Who ever knew that the Vatican operation was always about tweaking the debt slavery? The IRS is in Puerto Rico operated by Dominicans. They take the taxes, Vatican decides what their vig is, then they deposit the remainder in the IMF and issue debt bonds back to us at interest from our own money.
185   Patrick   2024 Oct 25, 4:15pm  

I keep reading over and over in Plutarch about crises where the rich own almost all the land and everyone else is deeply in debt. Then finally there is some kind of revolution which redistributes the land and erases the debts.

Happened many times in ancient Greece and Rome. Also, the Old Testament has rules that the land belongs to the 12 tribes in certain allotments which cannot be changed, and that there should be a debt "jubliee" every 50 years.
187   Al_Sharpton_for_President   2024 Oct 30, 5:03am  

The key driver of rising income inequality is the stagnation of real wage growth for the bottom 80% or so of U.S. households (Taylor and Ömer 2020). Real wage growth was suppressed below labour productivity growth, and this led to a secular decline in the share of wages (and a rise of profits) in national income. The main cause of the wage growth suppression has been the abandonment of full employment as the primary target of macro policy-making, in favour of inflation control, at the end of the 1970s. Fiscal policy was deprioritized in favor of monetary policy, conducted by independent central banks, single-mindedly focused on building credible reputations as inflation hawks, and counter-cyclical fiscal stabilization was made anathema by subjecting fiscal policy-making to rigid and deflationary rules, irrespective of the business cycle. For a period of time after the global financial crisis of 2008, austerity zealots, dreaming of expansionary fiscal consolidations, intensified the fiscal repression, bringing about one of the slowest and most costly economic recoveries from a crisis in history.

Labour markets were enthusiastically deregulated, with the explicit and generous approval of central banks and governments, to break the structural inflationary power of unions and to create a flexible reserve of surplus workers with no choice but to work in temporary low-wage jobs in what is now known as the ‘gig’ economy. Globalization and offshoring contributed to breaking the countervailing power of organized workers because they offered corporations (the threat of) an opt-out possibility that was not available to workers. Taken together, the change in macroeconomic policy regime produced a structurally low-inflation economy, based on ‘traumatised workers’ in precarious jobs, who could not plausibly fight for higher wages and more secure employment conditions, given their daily struggles and the systemic biases they are facing. The wellspring of cost-push inflation had been radically removed.

Stagnant wages and incomes for the 90% mean that income (and wealth) inequality rises and that aggregate household savings go up (as shown by Mian, Straub and Sufi).
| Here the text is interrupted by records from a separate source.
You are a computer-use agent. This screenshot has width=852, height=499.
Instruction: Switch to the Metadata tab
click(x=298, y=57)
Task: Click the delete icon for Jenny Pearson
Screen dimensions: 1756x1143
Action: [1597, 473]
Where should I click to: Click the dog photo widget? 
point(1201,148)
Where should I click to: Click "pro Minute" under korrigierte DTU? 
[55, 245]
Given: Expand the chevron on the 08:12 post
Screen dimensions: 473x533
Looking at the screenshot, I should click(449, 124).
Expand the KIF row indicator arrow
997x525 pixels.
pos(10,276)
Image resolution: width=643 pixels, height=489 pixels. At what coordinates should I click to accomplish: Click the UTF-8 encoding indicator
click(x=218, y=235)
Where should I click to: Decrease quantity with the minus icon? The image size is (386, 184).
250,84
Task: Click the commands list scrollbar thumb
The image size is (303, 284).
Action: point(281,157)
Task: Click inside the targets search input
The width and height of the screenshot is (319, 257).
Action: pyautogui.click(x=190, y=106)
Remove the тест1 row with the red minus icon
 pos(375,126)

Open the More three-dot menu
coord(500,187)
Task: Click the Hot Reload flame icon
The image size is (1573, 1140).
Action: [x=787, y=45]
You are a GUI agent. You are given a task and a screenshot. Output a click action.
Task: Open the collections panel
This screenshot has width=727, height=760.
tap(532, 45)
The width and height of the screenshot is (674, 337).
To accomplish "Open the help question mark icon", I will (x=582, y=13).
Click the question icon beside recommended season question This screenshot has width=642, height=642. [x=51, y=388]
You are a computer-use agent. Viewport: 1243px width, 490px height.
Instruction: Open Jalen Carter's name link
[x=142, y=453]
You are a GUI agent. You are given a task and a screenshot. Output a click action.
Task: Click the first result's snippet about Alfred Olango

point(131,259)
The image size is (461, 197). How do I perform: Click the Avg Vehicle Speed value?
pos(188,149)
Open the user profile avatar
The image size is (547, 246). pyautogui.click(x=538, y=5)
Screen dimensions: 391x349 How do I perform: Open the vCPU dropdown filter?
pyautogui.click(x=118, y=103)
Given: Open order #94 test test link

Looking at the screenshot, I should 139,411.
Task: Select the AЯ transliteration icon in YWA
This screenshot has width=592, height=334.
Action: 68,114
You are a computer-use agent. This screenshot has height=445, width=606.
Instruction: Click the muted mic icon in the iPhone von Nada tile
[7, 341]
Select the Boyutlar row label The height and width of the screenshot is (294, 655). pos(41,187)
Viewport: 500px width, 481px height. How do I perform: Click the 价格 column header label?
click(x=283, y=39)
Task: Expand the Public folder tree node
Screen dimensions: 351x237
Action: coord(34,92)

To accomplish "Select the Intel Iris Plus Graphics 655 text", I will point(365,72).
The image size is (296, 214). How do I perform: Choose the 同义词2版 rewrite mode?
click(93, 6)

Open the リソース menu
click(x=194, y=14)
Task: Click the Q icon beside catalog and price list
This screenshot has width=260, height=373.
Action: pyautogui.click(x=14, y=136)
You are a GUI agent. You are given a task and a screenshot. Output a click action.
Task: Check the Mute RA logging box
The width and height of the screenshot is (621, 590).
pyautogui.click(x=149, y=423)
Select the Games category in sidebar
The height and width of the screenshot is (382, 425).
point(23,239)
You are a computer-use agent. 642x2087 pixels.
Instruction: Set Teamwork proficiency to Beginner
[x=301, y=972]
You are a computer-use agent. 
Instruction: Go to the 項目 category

Higher household savings reduce consumption demand, which holds up fixed business investment for the domestic market. In effect, aggregate demand growth stagnates, and pressures for demand-pull inflation evaporate. With inflation (and expected inflation) being low in structural terms, central banks lower the interest rate, in accordance with the recommendations based on the monetary policy rules proposed by establishment economics.

The low interest rates, in turn, fuel asset-price bubbles, creating wealth gains for the rich, and over-indebtedness for the bottom 90% of households, which use cheap credit to finance essential expenses on education, medical care and housing. This reinforces wealth and income inequalities, and pushes up asset prices even more, but this does not lead to higher economic growth and better jobs, because the richest 10% use their savings and wealth gains not for investments in the real economy, but to speculate in financial markets. The past two decades have made it abundantly clear that the gains made by the top 10% in financial markets do not trickle down to the real economy.